Author: UrbanSim
This notebook provides a brief overview of the main functionality of UrbanAccess with examples using AC Transit and BART GTFS data and OpenStreetMap (OSM) pedestrian network data to create an integrated transit and pedestrian network for Oakland, CA for use in Pandana network accessibility queries.
UrbanAccess on UDST: https://github.com/UDST/urbanaccess
UrbanAccess documentation: https://udst.github.io/urbanaccess/index.html
UrbanAccess citation:
Samuel D. Blanchard and Paul Waddell, 2017, "UrbanAccess: Generalized Methodology for Measuring Regional Accessibility with an Integrated Pedestrian and Transit Network" Transportation Research Record: Journal of the Transportation Research Board, 2653: 35–44.
Notes:
For UrbanAccess installation instructions see: https://udst.github.io/urbanaccess/installation.html
This notebook contains optional Pandana examples which require the installation of Pandana, for instructions see here: http://udst.github.io/pandana/installation.html
In [ ]:
import pandas as pd
import pandana as pdna
import time
import urbanaccess as ua
from urbanaccess.config import settings
from urbanaccess.gtfsfeeds import feeds
from urbanaccess import gtfsfeeds
from urbanaccess.gtfs.gtfsfeeds_dataframe import gtfsfeeds_dfs
from urbanaccess.network import ua_network, load_network
%matplotlib inline
In [ ]:
# Pandana currently uses depreciated parameters in matplotlib, this hides the warning until its fixed
import warnings
import matplotlib.cbook
warnings.filterwarnings("ignore",category=matplotlib.cbook.mplDeprecation)

• **Raw data**
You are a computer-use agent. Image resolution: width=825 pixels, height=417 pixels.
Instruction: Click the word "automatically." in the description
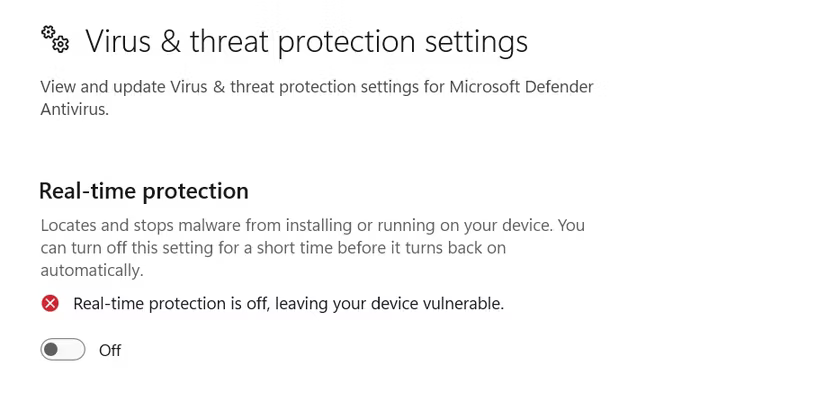click(x=92, y=271)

• **Tasks for this exercise**
**1)** In the UrbanAccess notebook, why does the code import the warnings module and filter out matplotlib deprecation warnings?
**2)** Reproduce everything from "UrbanAccess on UDST: https://github.com/UDST/urbanaccess" down to "Board, 2653: 35–44." in the UrbanAccess notebook.

• **Task results**
**1)** Pandana currently uses deprecated parameters in matplotlib, so the resulting warning is hidden until that is fixed. The code calls warnings.filterwarnings with "ignore" and the category matplotlib.cbook.mplDeprecation.

**2)**
UrbanAccess on UDST: https://github.com/UDST/urbanaccess
UrbanAccess documentation: https://udst.github.io/urbanaccess/index.html
UrbanAccess citation:
Samuel D. Blanchard and Paul Waddell, 2017, "UrbanAccess: Generalized Methodology for Measuring Regional Accessibility with an Integrated Pedestrian and Transit Network" Transportation Research Record: Journal of the Transportation Research Board, 2653: 35–44.